- Problema -
Dê continuidade ao texto sobre filosofia clínica apresentado a seguir, começando logo depois da última frase.

- Trecho fornecido -
_ _ _ _
A filosofia também se
destaca pela estranheza na relação do sujeito com o cotidiano de suas
representações. Na filosofia clínica acontece algo semelhante, por exemplo, no
processo inicial da terapia, e bem depois, em seus desdobramentos, onde o filósofo
não possui uma metodologia apriorística, o
que se conhece, se conhece pela primeira vez. Possui, dentre outros
fundamentos, uma hermenêutica filosófica, que lhe possibilita um acolhimento compreensivo
do outro diante de si mesmo.
Esse instante
preliminar pode ser decisivo para a continuidade da clínica, pois cabe ao
filósofo, além de cuidar do partilhante, cuidar de sua própria estrutura de
pensamento nessa interseção. Noutras palavras, observar e sentir sua estrutura
observando e sentindo o fenômeno partilhante diante de si, estabelecendo uma clarividência
sobre os desdobramentos da terapia.
Em filosofia clínica a
natureza dos encontros é de um saber que não sabe. Para cuidar dessa fonte de
inspiração – o outro - há de se ter uma indeterminação convidativa ao explorar
compartilhado. Um dos momentos significativos da atividade terapêutica é o
momento em que a pessoa se reconhece num endereço existencial que a traduza,
represente – incluindo aí suas incompletudes, lacunas, provisoriedades – numa
condição em vias de ser aquilo que ainda não é.
Existem inúmeras
circunstâncias onde o esboço já é a obra. Nesse processo terapêutico
existencial, compete ao filósofo clínico uma intimidade estrangeira, em busca
de compreender os indícios, rastros, nuances sobre as considerações do
partilhante acerca de sua vida. Uma obra de arte inacabada, exilada no silêncio
das palavras não pronunciadas.
_ _ _ _
- Informações exibidas -
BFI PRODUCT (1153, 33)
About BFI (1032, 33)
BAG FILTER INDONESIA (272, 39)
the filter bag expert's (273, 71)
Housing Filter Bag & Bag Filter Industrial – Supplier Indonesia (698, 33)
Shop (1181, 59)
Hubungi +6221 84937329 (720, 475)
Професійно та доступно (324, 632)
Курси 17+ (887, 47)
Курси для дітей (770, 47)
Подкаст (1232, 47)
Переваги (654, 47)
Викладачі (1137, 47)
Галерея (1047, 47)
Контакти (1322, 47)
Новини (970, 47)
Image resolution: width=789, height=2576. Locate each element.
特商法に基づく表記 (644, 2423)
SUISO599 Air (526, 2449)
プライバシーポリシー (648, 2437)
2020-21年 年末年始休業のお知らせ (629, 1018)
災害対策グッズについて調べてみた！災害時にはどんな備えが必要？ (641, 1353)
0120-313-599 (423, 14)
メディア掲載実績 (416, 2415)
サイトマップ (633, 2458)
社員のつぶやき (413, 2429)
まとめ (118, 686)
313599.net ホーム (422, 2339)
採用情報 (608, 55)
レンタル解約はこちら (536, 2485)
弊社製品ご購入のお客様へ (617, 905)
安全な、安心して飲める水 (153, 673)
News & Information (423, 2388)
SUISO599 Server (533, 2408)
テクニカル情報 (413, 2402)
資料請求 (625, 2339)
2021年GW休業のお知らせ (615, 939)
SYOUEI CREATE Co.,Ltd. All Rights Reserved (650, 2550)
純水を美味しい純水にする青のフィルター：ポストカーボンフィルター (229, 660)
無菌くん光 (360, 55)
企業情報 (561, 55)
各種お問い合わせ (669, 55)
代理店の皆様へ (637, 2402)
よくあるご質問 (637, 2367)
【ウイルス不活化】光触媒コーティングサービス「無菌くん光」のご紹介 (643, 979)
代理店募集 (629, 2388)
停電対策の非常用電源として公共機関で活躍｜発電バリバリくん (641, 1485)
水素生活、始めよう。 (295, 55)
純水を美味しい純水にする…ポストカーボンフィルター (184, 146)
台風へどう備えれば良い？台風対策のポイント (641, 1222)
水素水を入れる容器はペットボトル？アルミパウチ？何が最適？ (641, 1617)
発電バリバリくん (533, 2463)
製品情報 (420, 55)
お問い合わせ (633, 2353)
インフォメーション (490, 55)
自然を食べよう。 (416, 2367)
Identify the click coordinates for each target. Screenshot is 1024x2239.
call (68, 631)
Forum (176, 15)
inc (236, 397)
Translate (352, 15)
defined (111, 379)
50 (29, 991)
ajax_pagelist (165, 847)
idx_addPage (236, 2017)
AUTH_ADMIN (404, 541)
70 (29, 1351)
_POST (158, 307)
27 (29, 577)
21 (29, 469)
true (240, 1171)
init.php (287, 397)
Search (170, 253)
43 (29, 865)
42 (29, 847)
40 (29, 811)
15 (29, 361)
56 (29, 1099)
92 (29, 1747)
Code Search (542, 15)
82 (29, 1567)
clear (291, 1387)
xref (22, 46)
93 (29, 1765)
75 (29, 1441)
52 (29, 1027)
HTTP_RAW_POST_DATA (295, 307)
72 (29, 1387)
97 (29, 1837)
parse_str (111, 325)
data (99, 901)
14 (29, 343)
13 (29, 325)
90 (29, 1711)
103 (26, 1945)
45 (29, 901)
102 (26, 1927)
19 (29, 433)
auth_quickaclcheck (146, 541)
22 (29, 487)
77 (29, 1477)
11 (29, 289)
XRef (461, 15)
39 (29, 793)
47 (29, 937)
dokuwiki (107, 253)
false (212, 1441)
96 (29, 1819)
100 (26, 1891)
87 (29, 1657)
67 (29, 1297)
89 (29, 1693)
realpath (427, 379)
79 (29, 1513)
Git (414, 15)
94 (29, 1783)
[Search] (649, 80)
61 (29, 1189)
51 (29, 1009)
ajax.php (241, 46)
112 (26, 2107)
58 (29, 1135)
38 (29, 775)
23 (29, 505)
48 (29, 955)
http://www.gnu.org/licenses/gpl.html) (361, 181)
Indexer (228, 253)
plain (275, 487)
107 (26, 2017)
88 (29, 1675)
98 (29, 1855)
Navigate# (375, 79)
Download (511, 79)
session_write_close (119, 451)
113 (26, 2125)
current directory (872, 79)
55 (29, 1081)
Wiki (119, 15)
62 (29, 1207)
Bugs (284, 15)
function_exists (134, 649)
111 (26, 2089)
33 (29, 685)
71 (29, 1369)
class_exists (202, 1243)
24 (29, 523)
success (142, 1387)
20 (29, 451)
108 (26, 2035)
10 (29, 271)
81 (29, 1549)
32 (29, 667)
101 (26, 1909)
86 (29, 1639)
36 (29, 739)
_ _ _ _
- Resposta da tarefa -
A uma percepção de
ótica universal, os inéditos ensaios de cada um permanecem desconhecidos. Eventos
assim se apresentam na forma difusa de uma inquietude. É bom lembrar que, a
cada visita ao mundo de alguém, você o modifica com sua presença, interfere no
ambiente, bem como esse lugar modifica você.
Trata-se de um
transbordamento por onde a pessoa conjuga horizontes, numa língua estranha ao
lugar onde se pronuncia. Sendo algo desconsiderado num contexto, pode ser a
novidade que faltava noutra perspectiva. Nesse sentido, o vocabulário utilizado
por uma pessoa, ainda quando em um mesmo idioma, costuma inaugurar uma língua
diferente. Um convite para conhecer as múltiplas regiões de si mesmo.
É da essência do viver
ser incompletude, através dela a vida se reapresenta, compõe seus roteiros pelo
instante fugaz. O pressuposto da historicidade aprecia ser cúmplice desses
rastros esparramados entre o que se diz e o que não se mostra. Constitui
ingredientes a uma porção desmedida de toda medida. A fenomenologia presente na
indeterminação dos dias reconhece e acolhe os subúrbios de si mesmo, apresenta
uma intencionalidade ainda sem nome.